This article first appeared in my weekly column with the Business Daily on June 28, 2015
In December 2013, the US Federal Reserve began to taper its quantitative easing (QE) programme and made a final $15 billion (Sh1.4 trillion) purchase in October 2014. Africa benefited from the QE—the purchase of securities from the market to lower interest rates and boost money supply—as cash was being pumped into the US and the global economy. And because yields in Europe and North America were not attractive, yield hunters with excess liquidity turned to countries such as Kenya. One can argue that is the reason behind Kenya’s Eurobond oversubscription.
Although Kenya benefited from QE, we did not strategise on leveraging QE largely because it had never occurred before. As a result, Kenya could not plan how to optimally tap into American QE. This is not the case with the European Central Bank (ECB) QE, which launched its 60 billion euro-a-month ($66.3 billion) bond-buying QE programme in March this year.
It is important that Kenya learns from the experience of the American QE to effectively leverage (or not) the European QE. There are both pros and cons with the QE which is expected to seed inflationary pressure, weaken the euro and increase global liquidity.The pros include that excess liquidity will be looking for attractive yields again and since European markets are still depressed, emerging markets such as Kenya with relatively healthy yields will remain attractive.Analysts argue that Europe QE has brought a new round of fresh financial market liquidity to Africa.
However, the attractiveness of Africa and specifically Kenya will be hampered by the recovery of the US economy which will continue to become more attractive to investors. Kenya is still attractive, but the recovery of the US means Kenyan markets are not as attractive as they were when the momentum in the US economy was downward.
The cons, as some analysts argue, is that European yields are going to rise as a result of Europe QE. It has been noted that there had been an upward movement in US Treasury yields when QE started in the US, thus the same is expected in the euro zone. This means that countries such as Kenya will become even less attractive for yield hunters who will have both recovering US and European economies presenting better yields. We have to present significantly attractive yields to attract investment.

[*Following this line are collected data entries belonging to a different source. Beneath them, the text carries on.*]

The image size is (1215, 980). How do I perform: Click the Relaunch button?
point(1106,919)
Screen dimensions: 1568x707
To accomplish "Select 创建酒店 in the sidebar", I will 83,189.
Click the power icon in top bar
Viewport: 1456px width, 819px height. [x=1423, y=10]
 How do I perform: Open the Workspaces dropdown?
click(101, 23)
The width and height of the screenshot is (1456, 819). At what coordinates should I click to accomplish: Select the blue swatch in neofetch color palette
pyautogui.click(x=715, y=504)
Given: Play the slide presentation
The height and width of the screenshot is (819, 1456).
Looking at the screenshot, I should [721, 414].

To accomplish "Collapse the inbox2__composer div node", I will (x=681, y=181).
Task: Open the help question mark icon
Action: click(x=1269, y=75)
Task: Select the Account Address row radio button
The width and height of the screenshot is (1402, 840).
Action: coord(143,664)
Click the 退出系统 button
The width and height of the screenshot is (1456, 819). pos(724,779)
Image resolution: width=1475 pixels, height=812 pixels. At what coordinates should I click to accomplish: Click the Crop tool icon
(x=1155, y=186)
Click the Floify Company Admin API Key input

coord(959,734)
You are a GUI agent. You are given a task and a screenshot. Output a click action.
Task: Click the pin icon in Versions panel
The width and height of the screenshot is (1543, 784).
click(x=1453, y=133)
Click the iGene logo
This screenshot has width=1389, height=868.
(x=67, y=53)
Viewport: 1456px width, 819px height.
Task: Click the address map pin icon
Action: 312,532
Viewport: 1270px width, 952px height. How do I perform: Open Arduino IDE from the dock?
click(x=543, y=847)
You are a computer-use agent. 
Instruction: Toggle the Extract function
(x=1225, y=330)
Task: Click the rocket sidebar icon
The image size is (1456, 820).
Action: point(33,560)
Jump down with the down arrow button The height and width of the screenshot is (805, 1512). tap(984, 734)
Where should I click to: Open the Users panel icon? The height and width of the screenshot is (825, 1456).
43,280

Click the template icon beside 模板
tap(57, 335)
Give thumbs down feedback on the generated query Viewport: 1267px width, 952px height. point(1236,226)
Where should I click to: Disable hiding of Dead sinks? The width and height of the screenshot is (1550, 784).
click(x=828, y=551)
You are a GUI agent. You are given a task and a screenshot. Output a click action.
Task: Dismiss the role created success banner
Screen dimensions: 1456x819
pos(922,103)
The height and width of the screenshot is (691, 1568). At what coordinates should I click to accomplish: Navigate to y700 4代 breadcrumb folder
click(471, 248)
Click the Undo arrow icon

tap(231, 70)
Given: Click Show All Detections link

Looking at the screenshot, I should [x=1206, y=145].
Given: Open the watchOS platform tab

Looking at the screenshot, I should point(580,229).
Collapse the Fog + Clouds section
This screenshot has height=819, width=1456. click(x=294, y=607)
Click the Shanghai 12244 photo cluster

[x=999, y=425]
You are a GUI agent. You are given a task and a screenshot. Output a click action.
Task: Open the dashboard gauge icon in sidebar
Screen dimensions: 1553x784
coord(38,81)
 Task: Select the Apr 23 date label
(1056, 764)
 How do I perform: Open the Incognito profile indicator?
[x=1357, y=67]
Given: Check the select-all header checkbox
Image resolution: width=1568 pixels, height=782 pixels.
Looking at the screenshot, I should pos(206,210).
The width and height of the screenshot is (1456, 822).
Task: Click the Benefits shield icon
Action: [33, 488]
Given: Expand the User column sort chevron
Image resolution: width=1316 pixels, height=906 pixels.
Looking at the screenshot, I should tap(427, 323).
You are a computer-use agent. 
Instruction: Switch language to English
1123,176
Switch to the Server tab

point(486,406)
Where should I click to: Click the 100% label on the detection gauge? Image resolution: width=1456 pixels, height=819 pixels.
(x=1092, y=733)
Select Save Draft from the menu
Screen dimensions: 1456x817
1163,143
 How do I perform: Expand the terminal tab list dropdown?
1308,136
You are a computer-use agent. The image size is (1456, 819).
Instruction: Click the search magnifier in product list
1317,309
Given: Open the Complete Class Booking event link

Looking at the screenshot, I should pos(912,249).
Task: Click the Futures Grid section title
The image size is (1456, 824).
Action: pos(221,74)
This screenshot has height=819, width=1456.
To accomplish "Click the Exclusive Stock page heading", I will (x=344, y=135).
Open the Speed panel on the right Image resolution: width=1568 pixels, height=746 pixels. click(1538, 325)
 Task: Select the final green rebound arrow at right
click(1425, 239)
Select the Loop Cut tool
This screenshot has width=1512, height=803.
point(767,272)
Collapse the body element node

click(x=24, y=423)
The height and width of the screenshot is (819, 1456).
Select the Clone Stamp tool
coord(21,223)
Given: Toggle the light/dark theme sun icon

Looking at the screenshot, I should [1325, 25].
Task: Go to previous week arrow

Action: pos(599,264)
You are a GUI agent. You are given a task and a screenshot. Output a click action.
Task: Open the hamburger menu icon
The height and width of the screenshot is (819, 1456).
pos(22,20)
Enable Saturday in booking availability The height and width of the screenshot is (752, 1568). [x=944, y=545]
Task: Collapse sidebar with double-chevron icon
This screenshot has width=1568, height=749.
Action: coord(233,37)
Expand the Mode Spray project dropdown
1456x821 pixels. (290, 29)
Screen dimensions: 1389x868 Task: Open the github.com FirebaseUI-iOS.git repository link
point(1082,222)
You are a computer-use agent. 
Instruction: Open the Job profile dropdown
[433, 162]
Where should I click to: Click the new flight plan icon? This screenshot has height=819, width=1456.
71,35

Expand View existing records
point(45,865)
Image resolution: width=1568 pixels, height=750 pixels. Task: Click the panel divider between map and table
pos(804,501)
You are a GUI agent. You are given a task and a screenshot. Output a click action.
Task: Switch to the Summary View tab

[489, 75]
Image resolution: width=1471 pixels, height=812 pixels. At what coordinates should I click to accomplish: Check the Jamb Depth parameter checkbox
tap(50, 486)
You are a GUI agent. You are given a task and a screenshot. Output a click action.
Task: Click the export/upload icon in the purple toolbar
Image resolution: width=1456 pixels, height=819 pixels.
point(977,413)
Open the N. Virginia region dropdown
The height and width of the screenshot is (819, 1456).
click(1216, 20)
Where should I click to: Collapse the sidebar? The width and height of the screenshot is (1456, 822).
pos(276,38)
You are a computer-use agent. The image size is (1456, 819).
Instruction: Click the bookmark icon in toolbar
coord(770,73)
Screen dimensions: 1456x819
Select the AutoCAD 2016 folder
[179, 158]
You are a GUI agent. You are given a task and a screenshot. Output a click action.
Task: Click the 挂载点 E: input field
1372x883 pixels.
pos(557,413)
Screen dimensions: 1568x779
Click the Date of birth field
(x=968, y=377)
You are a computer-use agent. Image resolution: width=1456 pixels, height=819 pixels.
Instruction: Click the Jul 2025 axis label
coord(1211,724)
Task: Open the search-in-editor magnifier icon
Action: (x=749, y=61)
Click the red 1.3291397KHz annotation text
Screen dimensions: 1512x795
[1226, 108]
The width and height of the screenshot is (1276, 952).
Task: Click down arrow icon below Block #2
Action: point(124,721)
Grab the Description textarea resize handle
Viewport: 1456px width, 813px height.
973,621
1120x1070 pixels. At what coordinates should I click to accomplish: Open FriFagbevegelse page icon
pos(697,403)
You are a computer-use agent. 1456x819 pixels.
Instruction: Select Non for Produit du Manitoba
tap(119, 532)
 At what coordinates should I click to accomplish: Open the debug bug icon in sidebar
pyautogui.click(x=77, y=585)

An ongoing issue we need be aware as Europe QE proceeds is that because Kenya was seen as an attractive investment target during American QE, the government was able to attract investment and as a result the country has higher than usual dollar denominated debt.This poses two problems for Kenya that may be mimicked with Europe QE. The first issue is that Kenya is an import economy and typically has to sell shillings to buy dollars in order to make payments. This would not be such a serious issue if the shilling was strong, and this leads to the second issue.
Recently, the shilling has depreciated against the dollar to the extent that the Central Bank of Kenya (CBK) raised interest rates to try and stem its free-fall. A weak shilling means repayments to dollar-denominated debt will be expensive for government. Thus, if more yield hunters come to Kenya as a result of Europe QE, Kenya may take on more foreign-denominated debt that will be expensive to repay due to a weak shilling.
Thus the combination of being an import economy coupled with a weak and depreciating shilling may halt taking on more foreign-denominated debt.
Europe QE is a mixed bag for Kenya and the strategy should reflect this. Already, the country is relying on robust economic growth (rather than raising exports, for example) to meet debt repayments. With robust growth Kenya can afford to tap into ECB QE liquidity. But without growth and with more debt, Kenya may find itself in a position where debt repayment is impossible.